After the war he studied law under his uncle Jesse Bledsoe, and practiced law in Kentucky.
He served in the Kentucky militia during the War of 1812. In Alabama he practiced law and continued his political career. In 1824 he was elected to the Alabama House of Representatives.
Baylor was elected as a Jacksonian to the Twenty-first Congress (March 4, 1829 – March 3, 1831) from Alabama"s 2nd congressional district and was an unsuccessful candidate for election in 1830 to the Twenty-second Congress.
In 1836 Baylor fought as a lieutenant colonel against the Creek tribe in the Creek War of 1836. At the age of 46, Baylor moved to Texas, where he would live for the rest of his life.

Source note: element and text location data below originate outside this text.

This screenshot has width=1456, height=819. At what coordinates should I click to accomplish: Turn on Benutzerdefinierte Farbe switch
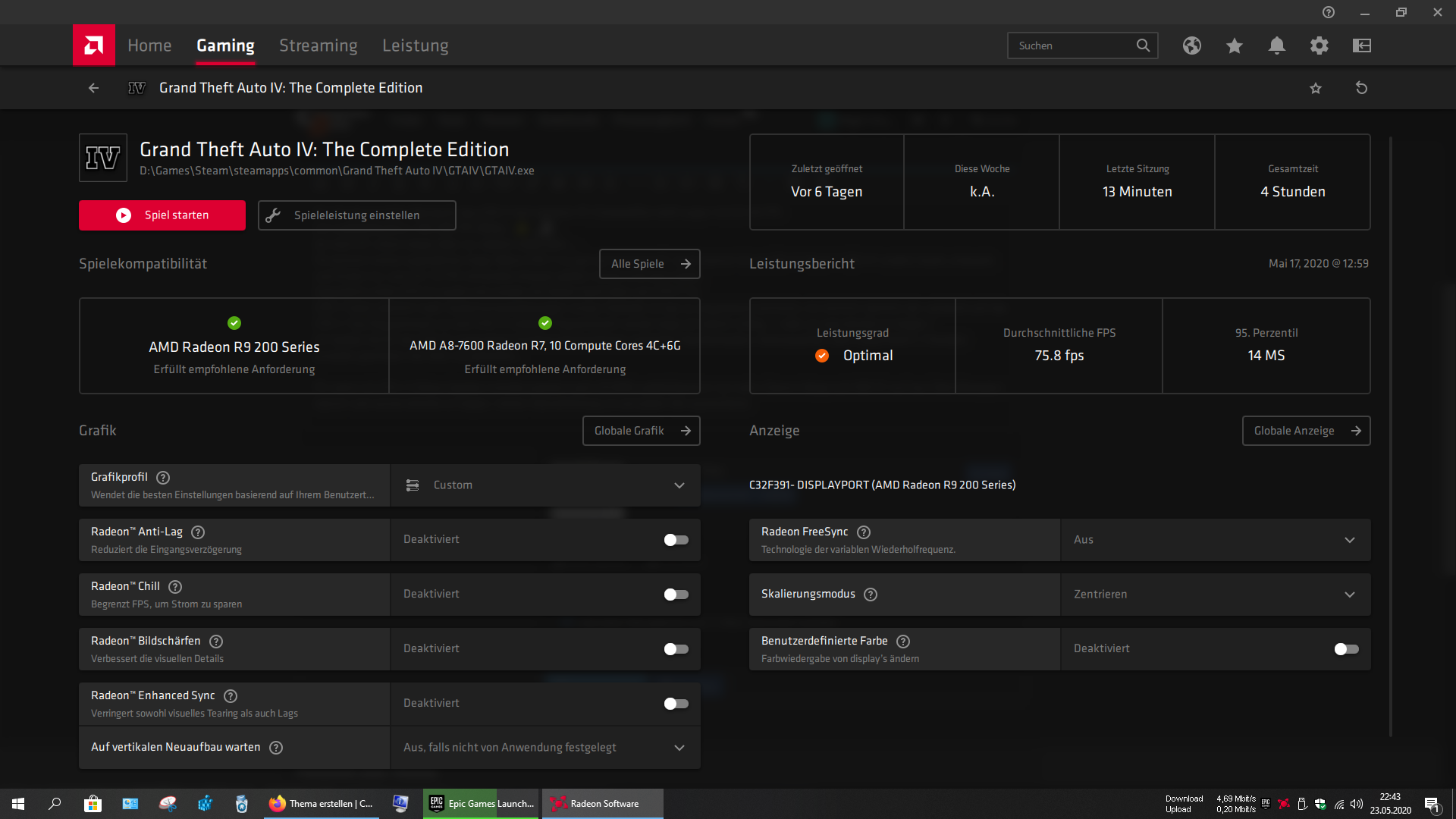[1346, 649]
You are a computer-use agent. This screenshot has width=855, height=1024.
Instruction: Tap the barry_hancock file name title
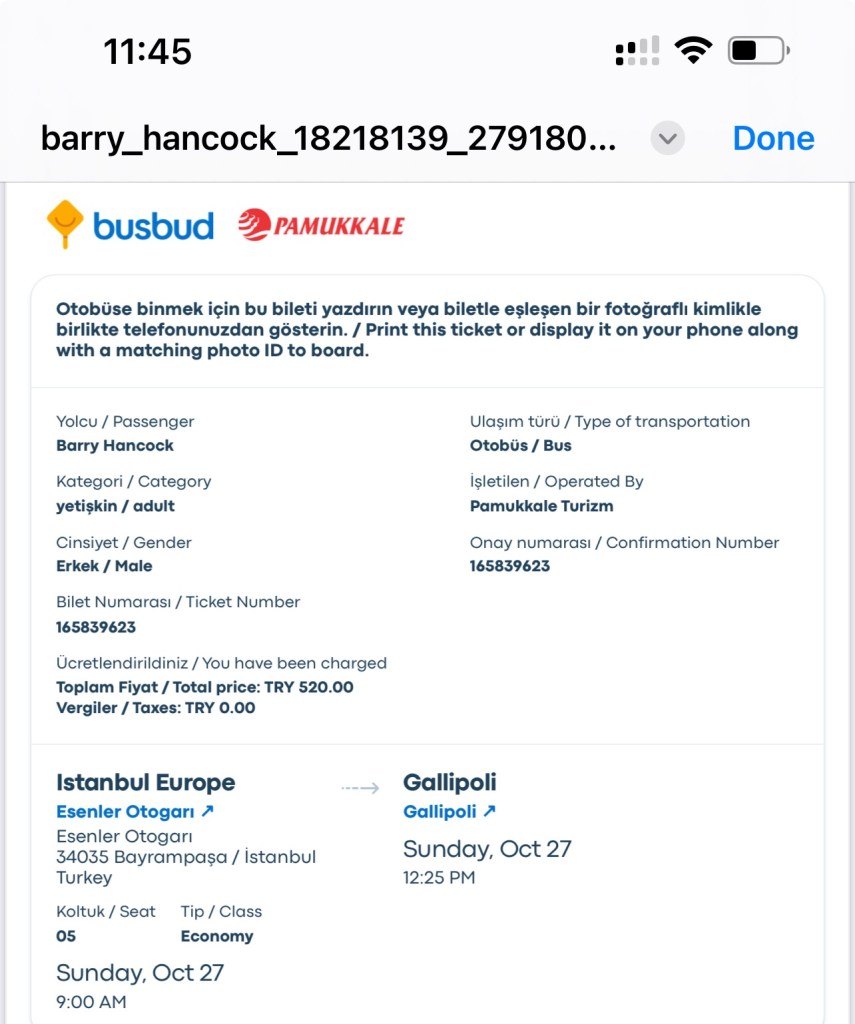click(x=328, y=138)
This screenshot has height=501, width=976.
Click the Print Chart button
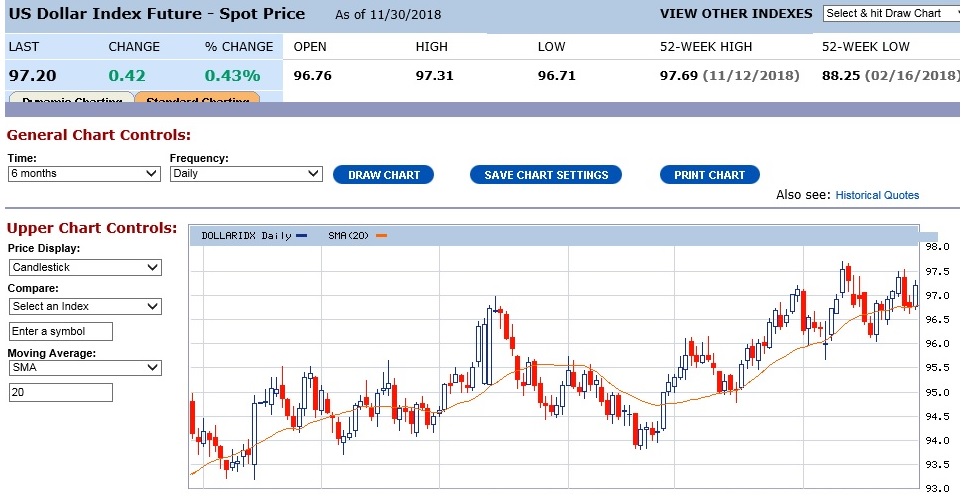pyautogui.click(x=709, y=175)
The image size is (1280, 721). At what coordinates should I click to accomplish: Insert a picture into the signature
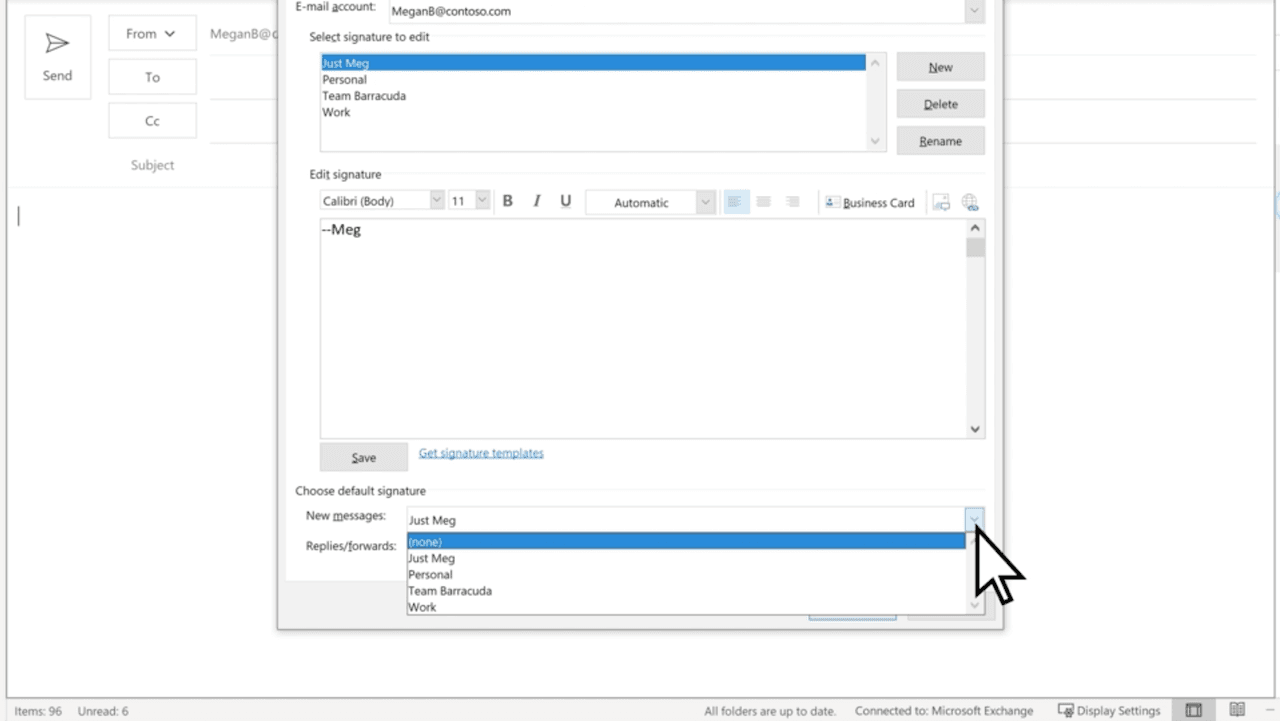(940, 201)
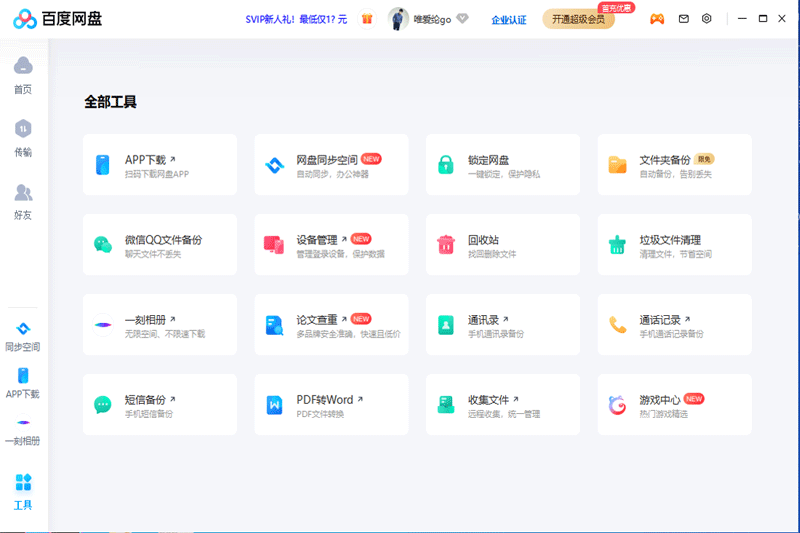Open the 游戏中心 game center card
Image resolution: width=800 pixels, height=533 pixels.
(x=675, y=405)
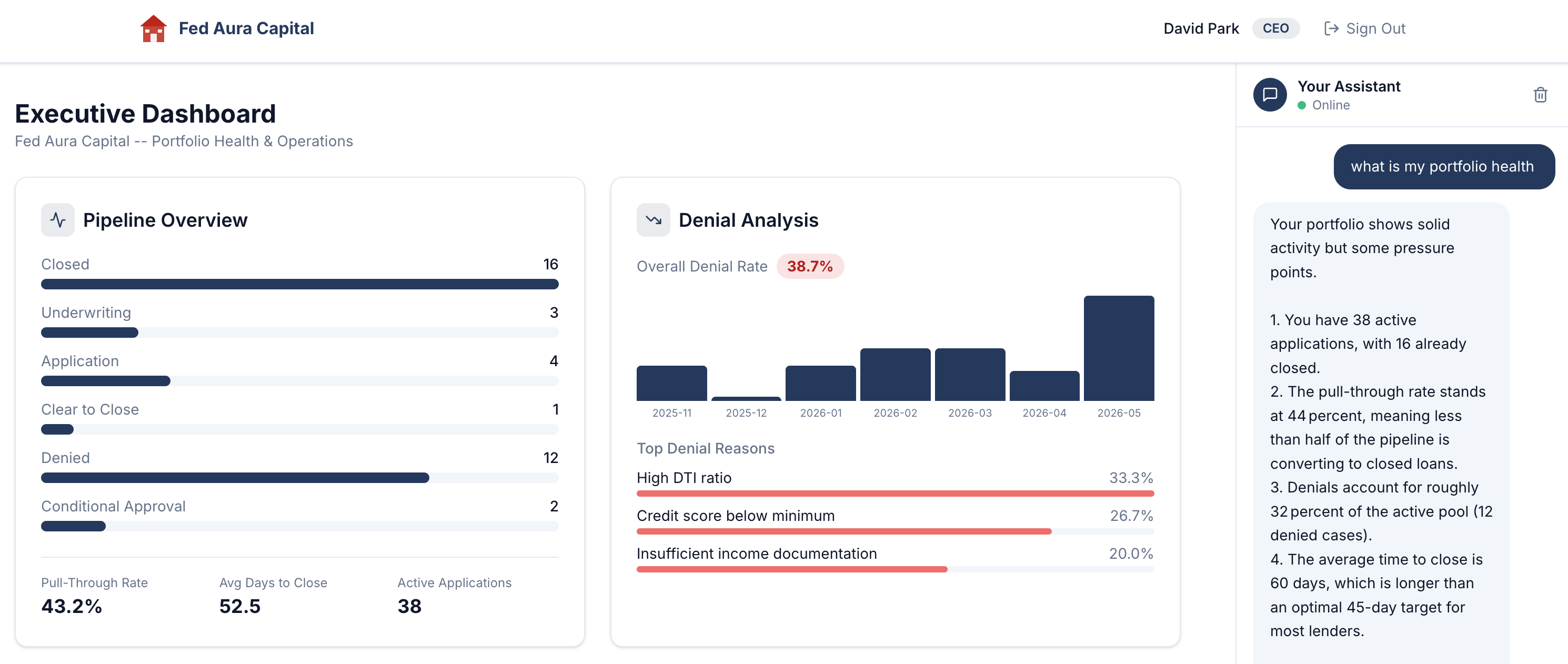This screenshot has height=664, width=1568.
Task: Click the Denied pipeline progress bar
Action: (235, 478)
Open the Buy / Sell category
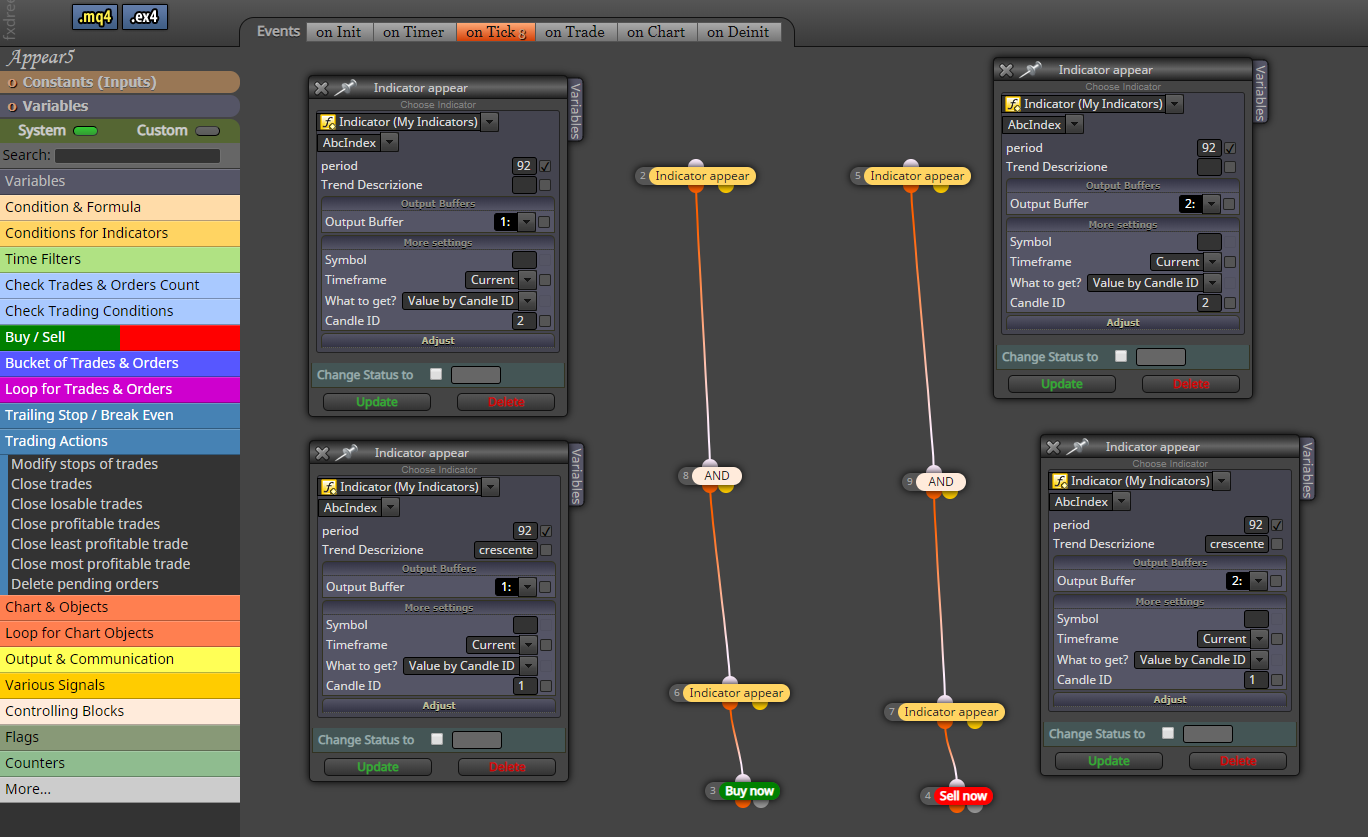 pos(120,337)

He quickly made a name for himself in Texas law as judge of the Third Judicial District of the Congress of the Republic of Texas, and was appointed to the Texas Supreme Court as an associate justice in 1841, a position he would hold until the annexation of Texas in 1845. Baylor was one of the first officers of the Texas Baptist Educational Society and, in 1844, along with Reverend William Tryon and Reverend James Huckins, sent a petition to the Congress of the Republic of Texas asking the nation to charter a Baptist university.
In response to this petition, The Republic of Texas produced an Acting of Congress that was signed on February 1, 1845, by Anson Jones, providing the charter that yielded Baylor University and, later, the University of Mary Hardin-Baylor.
He was briefly a member of the Kentucky House of Representatives from 1819 to 1820 before he resigned and moved to Alabama.